Выбрать главу

“Can you feel it?” she says.

I can’t at first, but it starts to rise as we descend the dark steps. It fills my head like viscous fluid, like a low vibration from some distant factory. By the time we reach the bottom, it’s actually audible, and Julie’s earlier description was accurate but understated. It’s not just a lot of songs playing at once; it’s every song—and every show and film and news broadcast, melodies clashing, beats overlapping into a shuddering rumble, a thousand voices shouting over each other.

The basement of Julie’s home is a perfect cube of concrete lit by a single red bulb, completely empty except for a beige rug in the middle of the floor. I see no cobwebs or rat droppings or other signs of life, just thin drifts of dust that have settled into strange patterns on the concrete: triangles and whorls of bristling fractals.

“She would sit right here,” Julie says, stepping onto the rug. “Like she was meditating.” She drops to the floor, cross-legged. The red light casts deep shadows on her face; she looks like a statue of some terrible goddess. “I don’t know how she could stand it.” She rubs the sides of her head. “Feels like I’m being buried.”

“It’s BABL,” Tomsen says, so giddy her voice cracks. “Same noise as the eastern generator. Harmonic resonance with the mantle? Tuning tectonic vibrations and distorting the magnetosphere? Maybe, maybe, but where is it?” She squirms and fidgets. She looks ready to set the bomb off right here. “Julie, where is it?”

Julie looks down at the rug. “This thing was Dad’s idea. To make Mom more comfortable, he said.”

It’s not actually a rug, just a rough-cut square of the same stiff commercial carpet that covers the floors above.

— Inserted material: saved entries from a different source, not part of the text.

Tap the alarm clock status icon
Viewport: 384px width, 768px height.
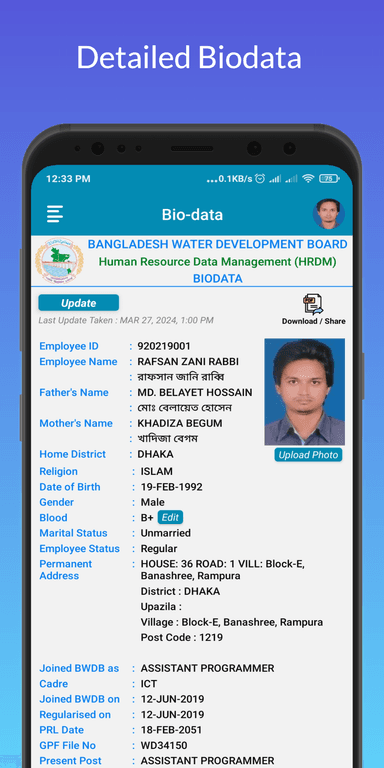click(260, 179)
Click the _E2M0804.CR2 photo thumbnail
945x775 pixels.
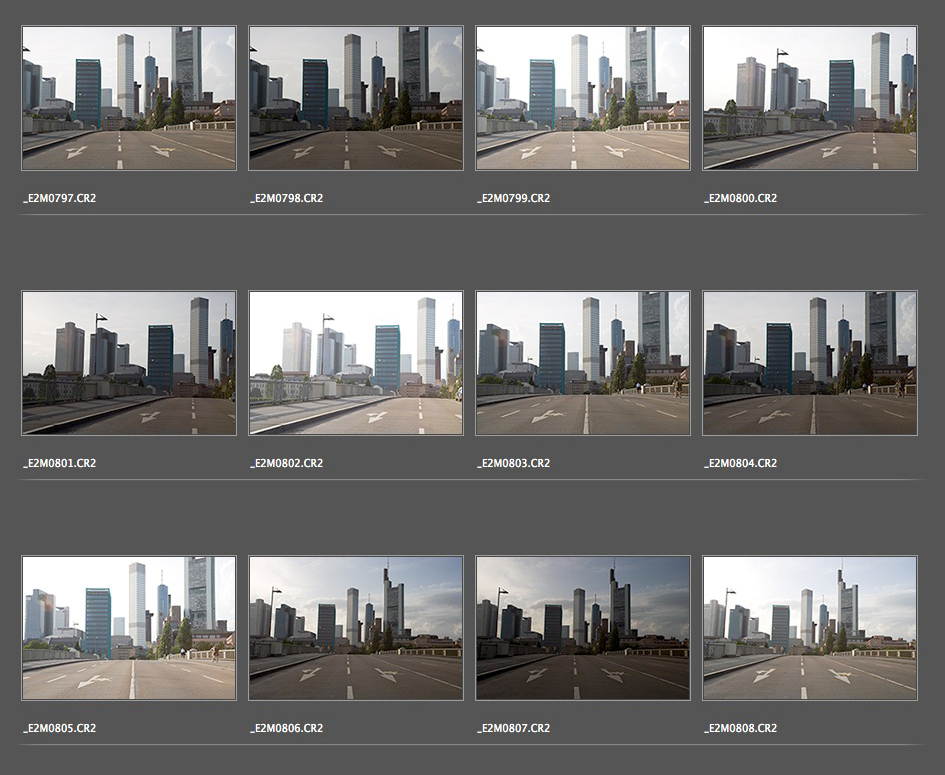coord(810,363)
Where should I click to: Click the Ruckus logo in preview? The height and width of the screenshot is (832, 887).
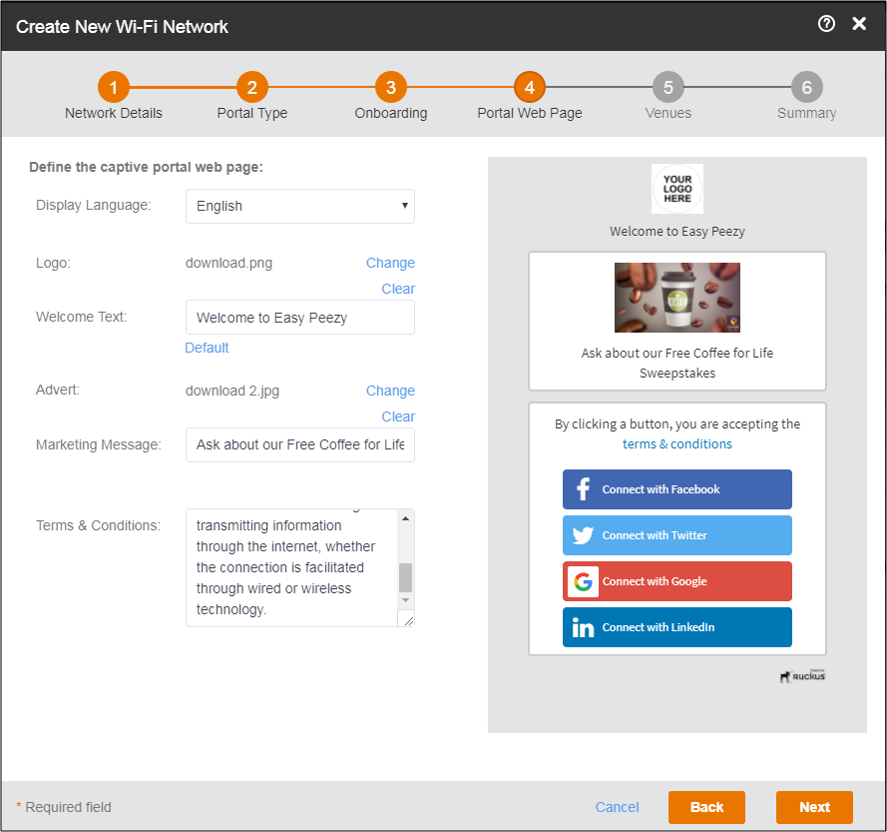[x=802, y=676]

“She told him she didn’t need it, she liked the cool concrete, but he put it here anyway.” She tries to lift the edge—it doesn’t budge. Shaking her head in angry disbelief, she hops to a crouch, digs her fingers in deep, and pulls. The rug rips free of its glue and peels back, revealing the faint lines of a rectangle cut into the concrete. She pushes a tiny button, there’s a hiss, and a section of the floor swings upward on pneumatic hinges.

Another staircase awaits. But this one isn’t dark. This one is flashing with colored light, echoing with voices and snippets of music.

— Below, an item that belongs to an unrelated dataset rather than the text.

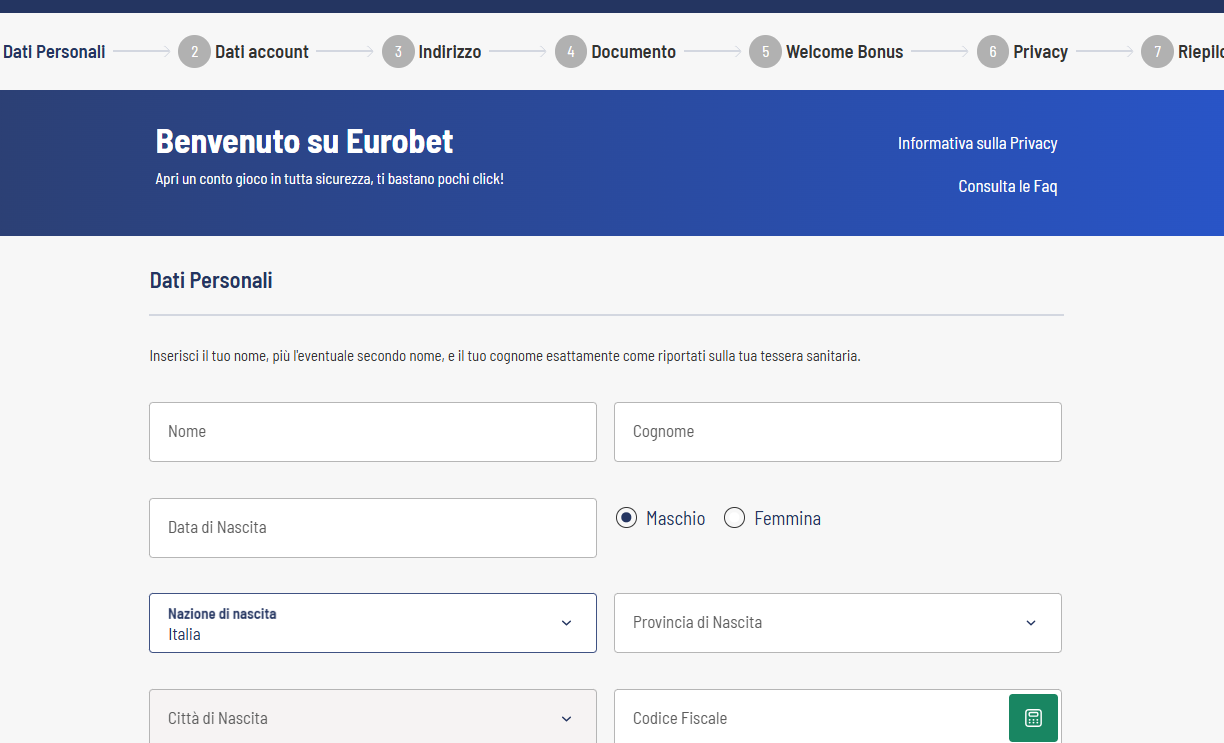Click step 4 circle for Documento
1224x743 pixels.
click(x=571, y=52)
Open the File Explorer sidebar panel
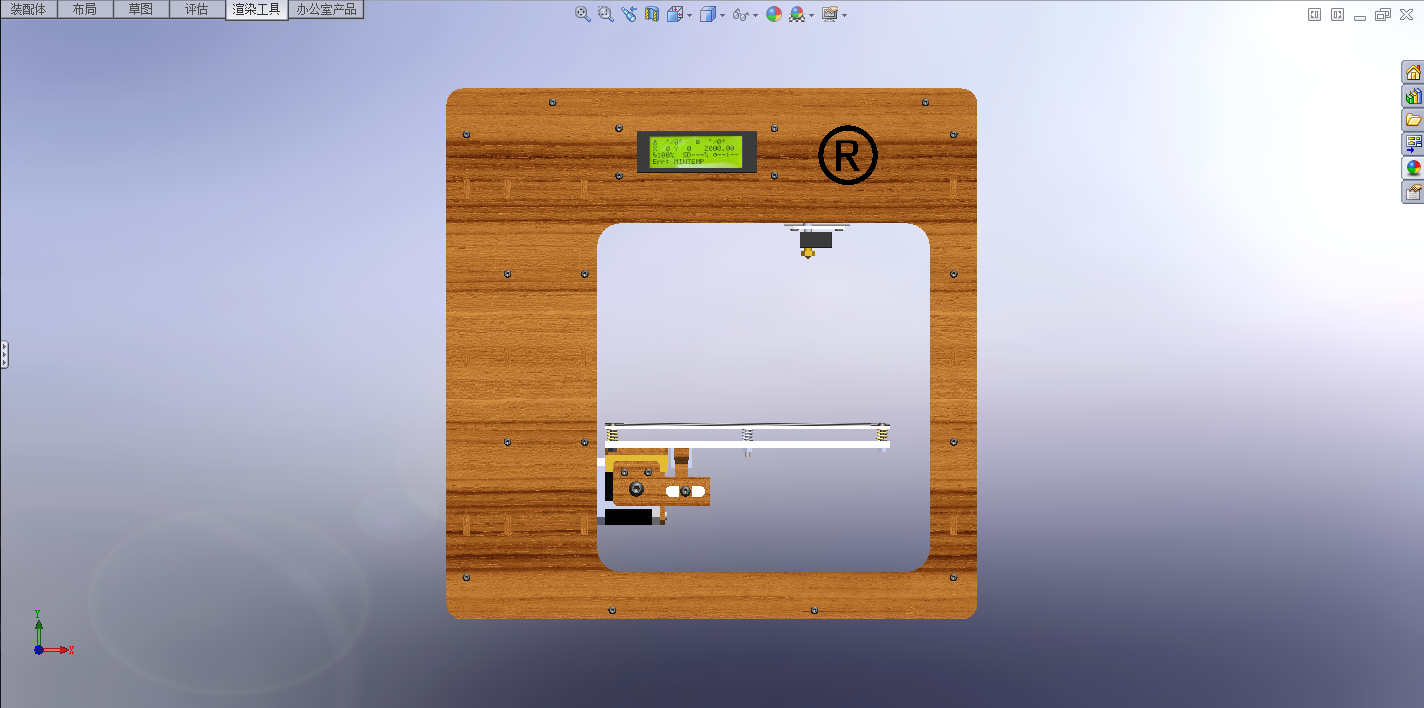This screenshot has height=708, width=1424. click(x=1413, y=119)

“Goddamnit, Dad,” Julie whispers. “You knew.

Tomsen starts for the stairs but M pushes past her. “Bullet sponge coming through.”

I clench my hands into fists as I follow him.

The staircase is narrow and incredibly steep, sloping almost straight down into the flickering darkness. I have to keep my hands on the walls to stop the vertigo.

“He knew,” Julie murmurs into my back. She sounds far away, caught between anger and grief. “All those years, he could have cleared the fog and reached out to the world, and he sat on his hands.” Her voice trembles. “All those medals…and he was a coward.”

I can think of no possible way to comfort her. No wordless hug is enough for pain like this. But she won’t have long to dwell on it. After a descent of about four stories, we have reached the bottom.

Squinting against the flickering lights, we step into the basement beneath the basement.

This place bears no resemblance to the standardized structures above, as if it were built in a different era with a far bigger budget. It feels like we’ve crawled under a county permit office and discovered a pharaoh’s tomb. The huge, circular chamber rises sixty feet to a geodesic dome of tarnished green copper. The curving walls are lined with heavy-duty versions of familiar equipment: bulky monitors with inch-thick glass, mixing boards with palm-sized steel knobs and faders, computer towers encased in concrete and so overbuilt they’re the size of refrigerators. Technology that once strived to be as small and disposable as possible has reversed course, adapting to a world without repair or replenishment—adapting to live forever.

Because this place was precious to the former owners of the world. To control who can see and say what; this was always the dream of such people. In past eras they had to rely on social convention, political machination, and physical intimidation. All so very effortful. So when they found a way to silence the whole scary mess from the safety of their bunkers, it’s no surprise they poured their hearts into it.

BABL will last for centuries. Unless it doesn’t.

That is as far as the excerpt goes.